Pendant les trois mois qui avaient précédées mon mariage, à la fin de ma seconde convalescence, la direction m'avait déclaré inapte au combat, et elle m'avait envoyé me reformer avec un petit lot de gradé sur l'île de Kuraigana. Notre objectif était de nous occuper des Humandrills, une espèce de singes particulièrement agressif, et dont la puissance de combat était démentielle. Et nous devions nous améliorer en les combattant. J'adorais la logique des haut gradés. Nous arrivâmes bientôt en vue de l'île, et je ne vis que la désolation sur cette île. Il nous restait un peu de temps avant d'arriver. Je descendais dans la salle de réunion où je convoquais tout ceux qui étaient destinés à descendre sur l'île. Une fois qu'ils furent tous là, je leur parlais franchement :

" J'ai vu l'île sur laquelle nous avons débarqués, elle est complètement ravagée. De grand dangers nous attendent là-bas. Je conseille à tout le monde de rester par équipes de deux. C'est tout."

Les autres avaient l'air d'accord avec moi, et ils formèrent des équipes de deux voir trois personne. Moi même, je me mettais en équipe avec un caporal. Nous allions apprendre chacun l'un de l'autre. Une fois à quai, et alors que le bateau repartait, nous commençâmes à monter un camp d'où partiraient toutes nos incursions dans l'île. J'étais en train d'installer un canon lorsqu'une balle siffla au dessus de ma tête. Je me jetais devant le canon, le chargeait et revenait derrière, tirant la ficelle qui envoya l'explosif en plein dans les ruines. Une fois l'explosion passée, mon coéquipier de dirigea vers le lieu de l'impact, d'où il cria :

" C'étais un singe avec un fusil ! Regardez ! "
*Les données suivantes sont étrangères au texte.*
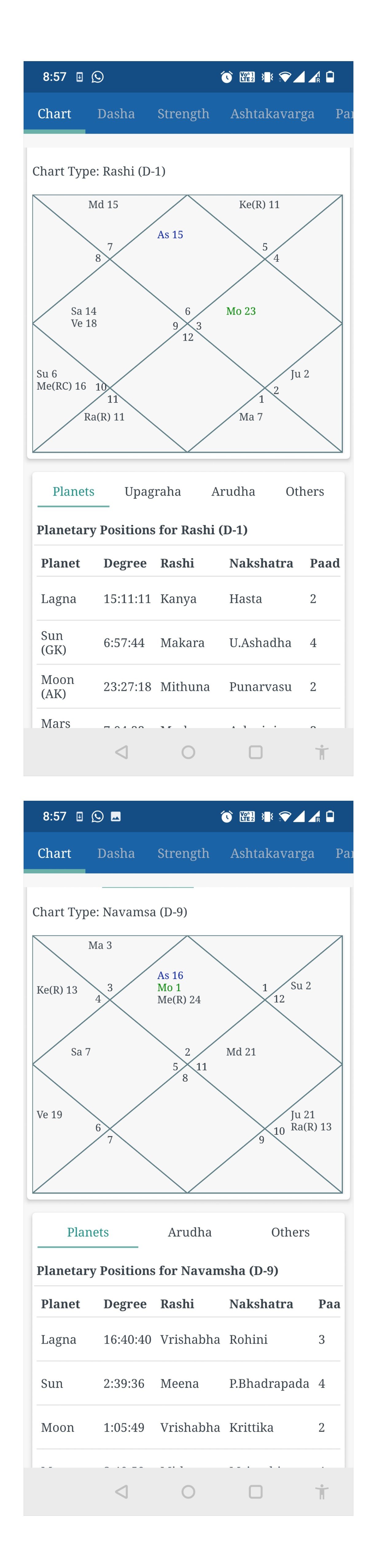
Task: Tap the WhatsApp status icon above the Rashi chart
Action: 97,77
Je vis alors un autre singe derrière lui, un fusil beaucoup plus sophistiqué et sûrement plus puissant en joue, qui se préparait à tirer sur mon subordonné. Je ne put que le prévenir.

" A terre ! "

Il eut un temps d'hésitation qui lui coûta la vie. Sa tête explosa sous la puissance de la balle, et à ce moment précis, une salve de balle nous tomba dessus. Je rechargeai et tirais de nouveau en gueulant des ordres.

" Ouvrez le feu ! "

Les soldats répondirent aux balles ennemies, tandis que moi je déplaçais le canon plus près de mes hommes. Un autre Marine s'occupa de recharger alors que je tirais, observant les ruines d'où sortaient les balles. Je demandais un cessez le feu, et ordonnait à mes hommes de se coucher au sol. Un singe sortit alors sa tête, et j'attendais le bon moment pour donner le signal de l'attaque.

" Les gars, ils sont tous HS, on les a éclaté ! "
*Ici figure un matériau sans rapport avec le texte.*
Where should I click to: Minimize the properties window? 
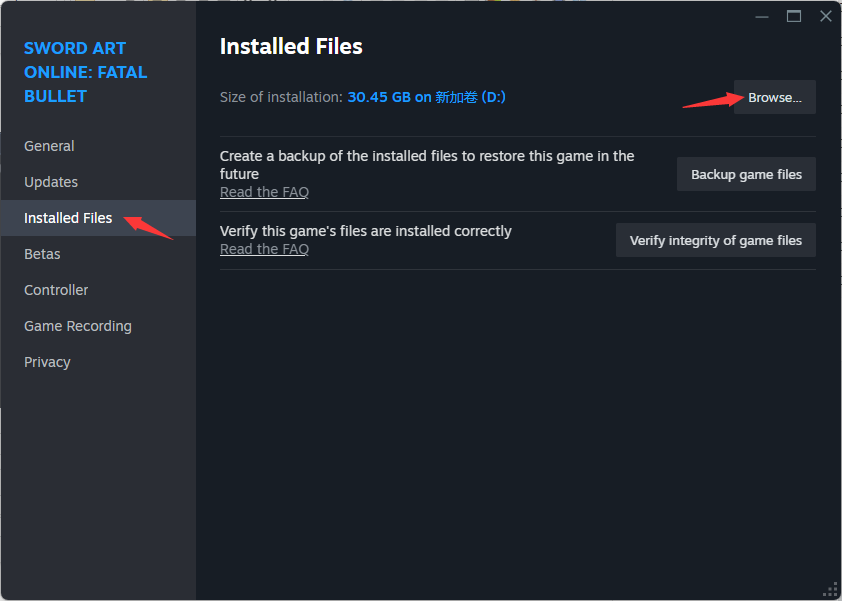tap(761, 17)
" Ça leur montre la puissance des révolutionnaires ! "

Ils étaient une trentaine, en formation serrée, à dix mètre. Je tirais sur la corde du canon chargé en criant :

" Contact !!! "

Mon canon en tua une bonne douzaine, et mes hommes n'en loupèrent pas un seul. Je me levais sereinement et allais chercher d'éventuels survivants parmi eux. Un adjudant-chef vint me voir, m'informant qu'on avait perdu quatre hommes, dont le caporal. Nous les enterrâmes avec les honneurs militaires, et je convoquais les cinq adjudant-chef envoyé ici, pour tenir un conseil de guerre, tandis que les hommes restants établissaient des barricades.
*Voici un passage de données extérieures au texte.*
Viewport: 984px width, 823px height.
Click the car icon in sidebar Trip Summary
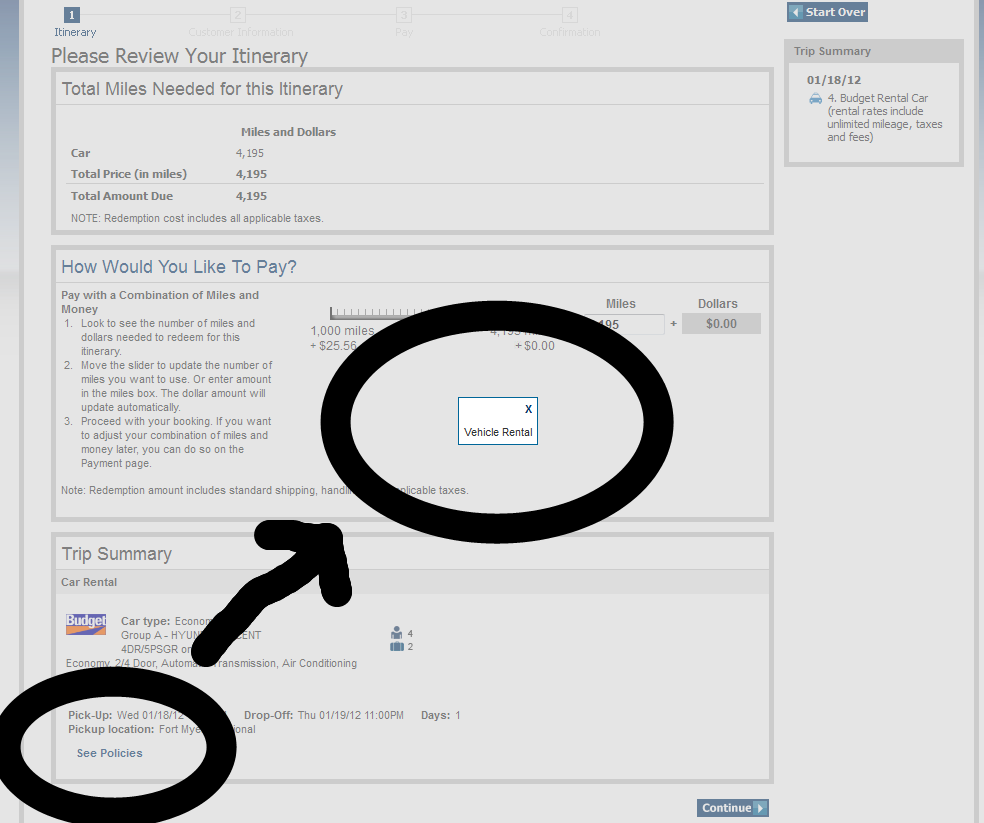[x=816, y=99]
" Mes amis, nous sommes tombés dans un nid de Révolutionnaire. On nous a menti pour nous cacher la véritable mission qui nous incombe. Nous allons avoir besoin de plus de logistique, et j'imagine que cette île leur sert de liaison avec une autre île. Ils ont dû voir le navire arriver de loin, et ils ont envoyés des troupes nous combattre. Ils nous ont sous-estimés, et c'est leur plus grande erreur. Heureusement, nous avons fait un prisonnier, et il a immédiatement craché tout ce qu'il savait, nous avouant qu'il était un prisonnier de la Marine. En cherchant dans les archives, nous avons effectivement constaté qu'il disait vrai. Ils possèdent une planque d'armes non loin, mais il va nous falloir plus de soldat pour la prendre. J'appelle le QG, pendant ce temps regroupez vos hommes en unités et preparez-vous à des représailles rebelles. Disposez ! "

" Bien mon Lieutenant ! "

Une fois tout le monde dehors, j’appelais la base à laquelle j'étais rattaché.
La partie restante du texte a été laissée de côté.